On the other hand, EF calculated using Ees/Ea is considered to have certain advantages over EF calculated using TTE (transthoracic echocardiography). It is difficult to calculate EF continuously from TTE. Additionally, TEE (transesophageal echocardiography) is highly invasive and might be associated with complications, such as odynophagia, upper gastrointestinal hemorrhage, and esophageal perforation [15]. It is, thus, difficult to use TEE for evaluating EF in all patients undergoing surgery. Our method enables continuous non-invasive monitoring of EF.

EF is expressed by the ratio of SV to Ved, as in Eq. 12, when V0 is assumed to be 0 ml. However, since the denominator is estimated to be lower than Ved, because, in fact, V0 is not 0 ml, EF calculated using TTE might be considered to be lower than the actual value. On the other hand, since Eff includes the influence of V0, Eff might reflect cardiac function more accurately.

In this study, CAVI was performed in the supine position, whereas TTE was performed in the left lateral position.

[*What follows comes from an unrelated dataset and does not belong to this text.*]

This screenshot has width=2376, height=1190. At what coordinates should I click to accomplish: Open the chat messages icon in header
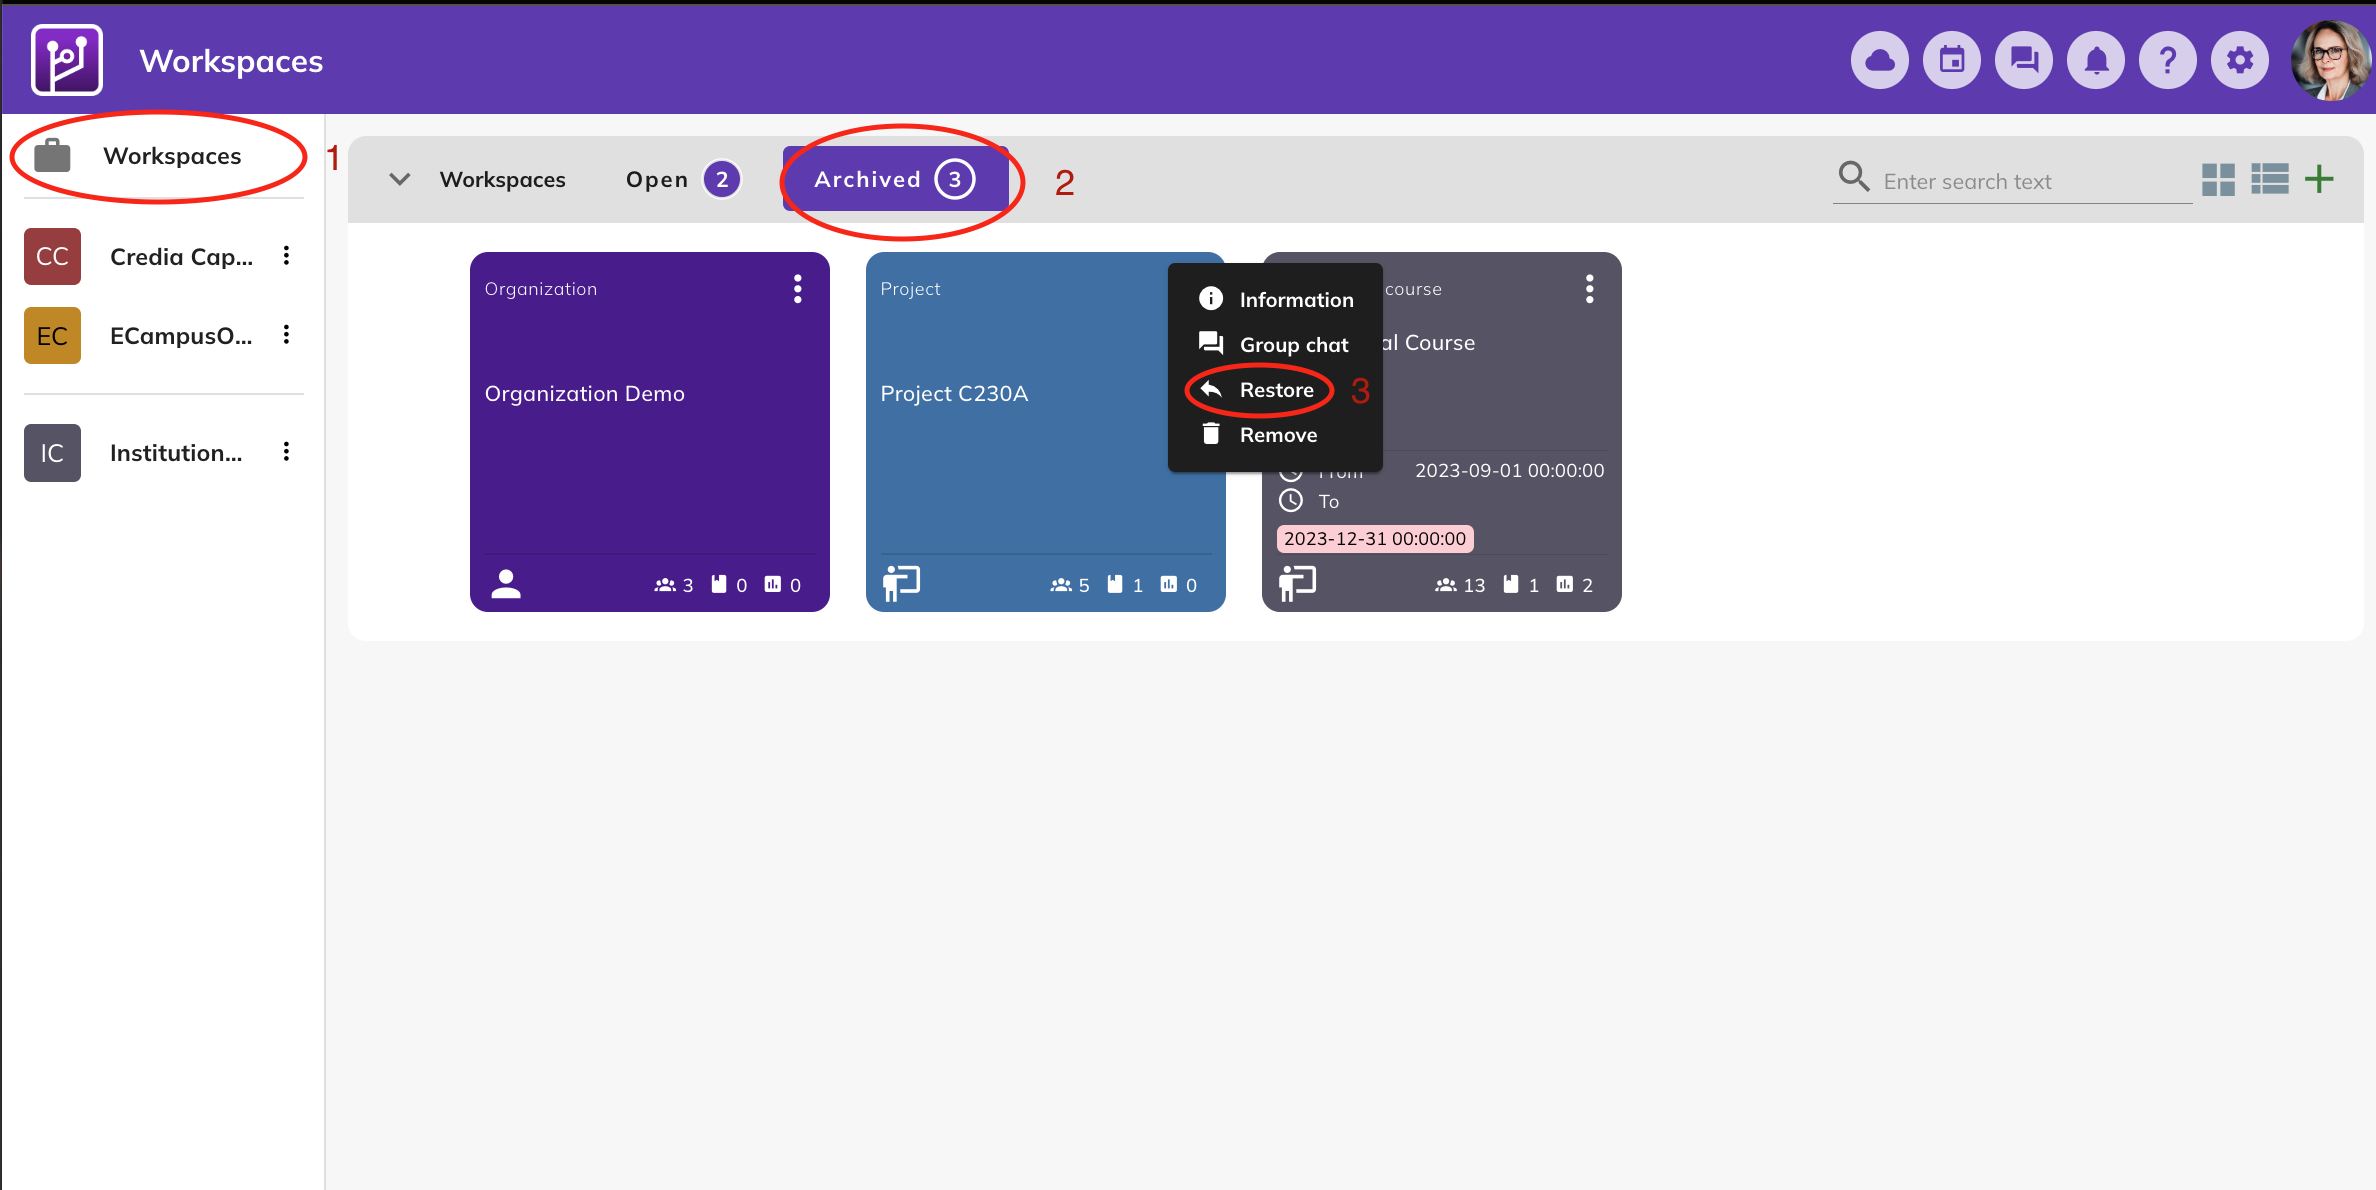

This is because it is easier to apparatus the apex of the left ventricle in the supine position allowing more accurate calculation of EDV.

Although SV was measured by TTE in the present study, it is impossible to perform TTE continuously during surgery. Stroke volume and arterial pressure-based cardiac output, which is the cardiac output obtained using an arterial pressure waveform, can be obtained using a Flotrac hemodynamic monitoring system (Edwards Lifesciences, Irvine, CA, USA) [16]. Our future plan is to measure SV using such a device and to monitor EF and its changes continuously during general anesthesia.

There are several limitations in the present study. First, all of the study participants were young, healthy people with no cardiac diseases. On the other hand, since patients with cardiac disease occasionally have abnormal heart rhythms and might develop irregular Q waves, the values of PEP and ET cannot be accurately calculated. However, since the purpose of this study was to examine a method of calculating EF using left ventricular arterial coupling in persons with normal cardiac function, we decided to only include healthy participants in this study. In future, it will be necessary to examine whether it is possible to calculate EF using left ventricular arterial coupling in people with cardiac diseases, with similar correlation and agreement. Second, in this study, we assumed that V0 was 0 ml, which was only possible because the study included participants with normal cardiac function [17].

Conclusion

In conclusion, the results of the present study suggest that EF can be monitored noninvasively and continuously using the parameter of left ventricular arterial coupling.